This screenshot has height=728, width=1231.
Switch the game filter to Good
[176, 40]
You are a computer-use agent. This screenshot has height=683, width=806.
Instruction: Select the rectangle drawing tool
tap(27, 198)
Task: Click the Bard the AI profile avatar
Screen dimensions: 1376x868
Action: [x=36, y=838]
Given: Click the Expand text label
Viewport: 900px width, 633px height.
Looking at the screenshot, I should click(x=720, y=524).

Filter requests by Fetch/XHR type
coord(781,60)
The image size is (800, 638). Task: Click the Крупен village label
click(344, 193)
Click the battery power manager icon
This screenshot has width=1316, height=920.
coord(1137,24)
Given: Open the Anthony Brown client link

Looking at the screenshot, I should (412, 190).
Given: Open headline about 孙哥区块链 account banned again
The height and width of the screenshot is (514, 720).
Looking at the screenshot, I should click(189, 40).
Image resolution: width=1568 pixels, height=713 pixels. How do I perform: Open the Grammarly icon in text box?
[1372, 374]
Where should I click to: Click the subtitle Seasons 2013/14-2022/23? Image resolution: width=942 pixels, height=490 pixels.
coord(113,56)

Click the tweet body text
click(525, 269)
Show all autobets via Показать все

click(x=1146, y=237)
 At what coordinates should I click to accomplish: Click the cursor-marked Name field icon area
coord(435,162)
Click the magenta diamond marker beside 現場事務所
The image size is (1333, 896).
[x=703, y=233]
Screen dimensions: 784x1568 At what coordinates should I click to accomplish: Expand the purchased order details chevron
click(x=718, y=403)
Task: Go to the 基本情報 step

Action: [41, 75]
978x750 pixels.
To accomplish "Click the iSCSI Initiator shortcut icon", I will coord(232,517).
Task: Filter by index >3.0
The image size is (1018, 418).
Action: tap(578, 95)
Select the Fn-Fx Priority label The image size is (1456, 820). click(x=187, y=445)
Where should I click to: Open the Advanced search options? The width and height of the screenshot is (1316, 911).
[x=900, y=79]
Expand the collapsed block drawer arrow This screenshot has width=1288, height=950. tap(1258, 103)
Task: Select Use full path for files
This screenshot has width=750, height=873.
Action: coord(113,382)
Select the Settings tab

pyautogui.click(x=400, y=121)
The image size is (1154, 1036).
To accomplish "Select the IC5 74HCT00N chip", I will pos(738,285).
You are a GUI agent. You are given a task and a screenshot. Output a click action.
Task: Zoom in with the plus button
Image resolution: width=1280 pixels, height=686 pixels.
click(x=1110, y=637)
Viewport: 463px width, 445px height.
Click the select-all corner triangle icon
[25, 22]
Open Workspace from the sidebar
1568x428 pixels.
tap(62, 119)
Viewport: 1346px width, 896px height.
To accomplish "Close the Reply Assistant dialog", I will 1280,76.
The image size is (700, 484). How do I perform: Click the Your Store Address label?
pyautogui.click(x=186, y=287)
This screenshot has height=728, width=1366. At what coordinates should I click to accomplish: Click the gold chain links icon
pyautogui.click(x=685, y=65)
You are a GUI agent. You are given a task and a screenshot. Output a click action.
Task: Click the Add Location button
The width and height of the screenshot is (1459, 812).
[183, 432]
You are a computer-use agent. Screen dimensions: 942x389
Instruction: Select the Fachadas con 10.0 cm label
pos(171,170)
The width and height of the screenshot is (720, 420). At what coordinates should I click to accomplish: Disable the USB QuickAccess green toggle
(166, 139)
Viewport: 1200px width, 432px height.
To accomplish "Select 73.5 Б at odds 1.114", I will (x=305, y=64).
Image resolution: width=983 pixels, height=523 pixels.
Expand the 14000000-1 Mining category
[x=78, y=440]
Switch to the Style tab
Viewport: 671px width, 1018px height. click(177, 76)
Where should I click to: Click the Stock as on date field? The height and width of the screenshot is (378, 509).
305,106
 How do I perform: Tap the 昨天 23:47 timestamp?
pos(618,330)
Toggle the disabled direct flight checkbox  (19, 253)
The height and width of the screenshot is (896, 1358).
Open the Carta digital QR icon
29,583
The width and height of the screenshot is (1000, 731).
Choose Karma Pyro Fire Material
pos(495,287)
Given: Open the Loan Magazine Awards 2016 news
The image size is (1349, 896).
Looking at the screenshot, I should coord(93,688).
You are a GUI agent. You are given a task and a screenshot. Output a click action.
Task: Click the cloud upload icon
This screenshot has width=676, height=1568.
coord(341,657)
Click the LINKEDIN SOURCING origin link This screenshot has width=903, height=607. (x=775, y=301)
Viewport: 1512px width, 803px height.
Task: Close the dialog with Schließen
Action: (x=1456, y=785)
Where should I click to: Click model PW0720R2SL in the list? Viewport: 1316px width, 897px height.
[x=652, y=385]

▬▬▬▬▬▬▬▬▬▬

▸ Task directions: Please put these records into a numbered list, leaving out any blank lines.

▸ Output for this task:
1. This screenshot has height=728, width=1231.
2. Switch the game filter to Good
3. [176, 40]
4. You are a computer-use agent. This screenshot has height=683, width=806.
5. Instruction: Select the rectangle drawing tool
6. tap(27, 198)
7. Task: Click the Bard the AI profile avatar
8. Screen dimensions: 1376x868
9. Action: [x=36, y=838]
10. Given: Click the Expand text label
11. Viewport: 900px width, 633px height.
12. Looking at the screenshot, I should click(x=720, y=524).
13. Filter requests by Fetch/XHR type
14. coord(781,60)
15. The image size is (800, 638). Task: Click the Крупен village label
16. click(344, 193)
17. Click the battery power manager icon
18. This screenshot has width=1316, height=920.
19. coord(1137,24)
20. Given: Open the Anthony Brown client link
21. Looking at the screenshot, I should (412, 190).
22. Given: Open headline about 孙哥区块链 account banned again
23. The height and width of the screenshot is (514, 720).
24. Looking at the screenshot, I should click(189, 40).
25. Image resolution: width=1568 pixels, height=713 pixels. How do I perform: Open the Grammarly icon in text box?
26. [1372, 374]
27. Where should I click to: Click the subtitle Seasons 2013/14-2022/23? Image resolution: width=942 pixels, height=490 pixels.
28. coord(113,56)
29. Click the tweet body text
30. click(525, 269)
31. Show all autobets via Показать все
32. click(x=1146, y=237)
33.  At what coordinates should I click to accomplish: Click the cursor-marked Name field icon area
34. coord(435,162)
35. Click the magenta diamond marker beside 現場事務所
36. The image size is (1333, 896).
37. [x=703, y=233]
38. Screen dimensions: 784x1568 At what coordinates should I click to accomplish: Expand the purchased order details chevron
39. click(x=718, y=403)
40. Task: Go to the 基本情報 step
41. Action: [41, 75]
42. 978x750 pixels.
43. To accomplish "Click the iSCSI Initiator shortcut icon", I will coord(232,517).
44. Task: Filter by index >3.0
45. The image size is (1018, 418).
46. Action: tap(578, 95)
47. Select the Fn-Fx Priority label The image size is (1456, 820). click(x=187, y=445)
48. Where should I click to: Open the Advanced search options? The width and height of the screenshot is (1316, 911).
49. [x=900, y=79]
50. Expand the collapsed block drawer arrow This screenshot has width=1288, height=950. tap(1258, 103)
51. Task: Select Use full path for files
52. This screenshot has width=750, height=873.
53. Action: coord(113,382)
54. Select the Settings tab
55. pyautogui.click(x=400, y=121)
56. The image size is (1154, 1036).
57. To accomplish "Select the IC5 74HCT00N chip", I will pos(738,285).
58. You are a GUI agent. You are given a task and a screenshot. Output a click action.
59. Task: Zoom in with the plus button
60. Image resolution: width=1280 pixels, height=686 pixels.
61. click(x=1110, y=637)
62. Viewport: 463px width, 445px height.
63. Click the select-all corner triangle icon
64. [25, 22]
65. Open Workspace from the sidebar
66. 1568x428 pixels.
67. tap(62, 119)
68. Viewport: 1346px width, 896px height.
69. To accomplish "Close the Reply Assistant dialog", I will 1280,76.
70. The image size is (700, 484). How do I perform: Click the Your Store Address label?
71. pyautogui.click(x=186, y=287)
72. This screenshot has height=728, width=1366. At what coordinates should I click to accomplish: Click the gold chain links icon
73. pyautogui.click(x=685, y=65)
74. You are a GUI agent. You are given a task and a screenshot. Output a click action.
75. Task: Click the Add Location button
76. The width and height of the screenshot is (1459, 812).
77. [183, 432]
78. You are a computer-use agent. Screen dimensions: 942x389
79. Instruction: Select the Fachadas con 10.0 cm label
80. pos(171,170)
81. The width and height of the screenshot is (720, 420). At what coordinates should I click to accomplish: Disable the USB QuickAccess green toggle
82. (166, 139)
83. Viewport: 1200px width, 432px height.
84. To accomplish "Select 73.5 Б at odds 1.114", I will (x=305, y=64).
85. Image resolution: width=983 pixels, height=523 pixels.
86. Expand the 14000000-1 Mining category
87. [x=78, y=440]
88. Switch to the Style tab
89. Viewport: 671px width, 1018px height. click(177, 76)
90. Where should I click to: Click the Stock as on date field? The height and width of the screenshot is (378, 509).
91. 305,106
92.  How do I perform: Tap the 昨天 23:47 timestamp?
93. pos(618,330)
94. Toggle the disabled direct flight checkbox  (19, 253)
95. The height and width of the screenshot is (896, 1358).
96. Open the Carta digital QR icon
97. 29,583
98. The width and height of the screenshot is (1000, 731).
99. Choose Karma Pyro Fire Material
100. pos(495,287)
101. Given: Open the Loan Magazine Awards 2016 news
102. The image size is (1349, 896).
103. Looking at the screenshot, I should coord(93,688).
104. You are a GUI agent. You are given a task and a screenshot. Output a click action.
105. Task: Click the cloud upload icon
106. This screenshot has width=676, height=1568.
107. coord(341,657)
108. Click the LINKEDIN SOURCING origin link This screenshot has width=903, height=607. (x=775, y=301)
109. Viewport: 1512px width, 803px height.
110. Task: Close the dialog with Schließen
111. Action: (x=1456, y=785)
112. Where should I click to: Click model PW0720R2SL in the list? Viewport: 1316px width, 897px height.
113. [x=652, y=385]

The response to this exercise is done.